- **Exercise instructions**
Each line from the one containing "Where should I click to: Sort" through the end of the entries below must be output exactly; no other line belongs.

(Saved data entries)
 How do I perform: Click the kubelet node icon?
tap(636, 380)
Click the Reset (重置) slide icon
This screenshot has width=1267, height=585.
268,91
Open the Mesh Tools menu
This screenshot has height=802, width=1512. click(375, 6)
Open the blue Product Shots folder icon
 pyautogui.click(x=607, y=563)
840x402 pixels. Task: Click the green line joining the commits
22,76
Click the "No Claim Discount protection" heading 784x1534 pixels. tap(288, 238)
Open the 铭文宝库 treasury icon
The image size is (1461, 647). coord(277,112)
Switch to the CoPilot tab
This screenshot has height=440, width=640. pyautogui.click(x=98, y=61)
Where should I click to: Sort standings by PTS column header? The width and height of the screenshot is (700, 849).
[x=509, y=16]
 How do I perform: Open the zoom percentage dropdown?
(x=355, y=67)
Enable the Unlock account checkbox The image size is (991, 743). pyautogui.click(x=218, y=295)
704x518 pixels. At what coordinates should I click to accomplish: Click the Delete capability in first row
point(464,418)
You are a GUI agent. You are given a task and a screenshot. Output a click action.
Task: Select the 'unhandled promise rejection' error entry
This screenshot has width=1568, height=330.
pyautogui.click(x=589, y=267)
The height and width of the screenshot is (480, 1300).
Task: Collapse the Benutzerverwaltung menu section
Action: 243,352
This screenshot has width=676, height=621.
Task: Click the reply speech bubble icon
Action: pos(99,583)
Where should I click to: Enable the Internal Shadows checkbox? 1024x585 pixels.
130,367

- **Reply to the exercise**
Where should I click to: Sort standings by PTS column header? The width and height of the screenshot is (700, 849).
[x=509, y=16]
 How do I perform: Open the zoom percentage dropdown?
(x=355, y=67)
Enable the Unlock account checkbox The image size is (991, 743). pyautogui.click(x=218, y=295)
704x518 pixels. At what coordinates should I click to accomplish: Click the Delete capability in first row
point(464,418)
You are a GUI agent. You are given a task and a screenshot. Output a click action.
Task: Select the 'unhandled promise rejection' error entry
This screenshot has width=1568, height=330.
pyautogui.click(x=589, y=267)
The height and width of the screenshot is (480, 1300).
Task: Collapse the Benutzerverwaltung menu section
Action: 243,352
This screenshot has width=676, height=621.
Task: Click the reply speech bubble icon
Action: pos(99,583)
Where should I click to: Enable the Internal Shadows checkbox? 1024x585 pixels.
130,367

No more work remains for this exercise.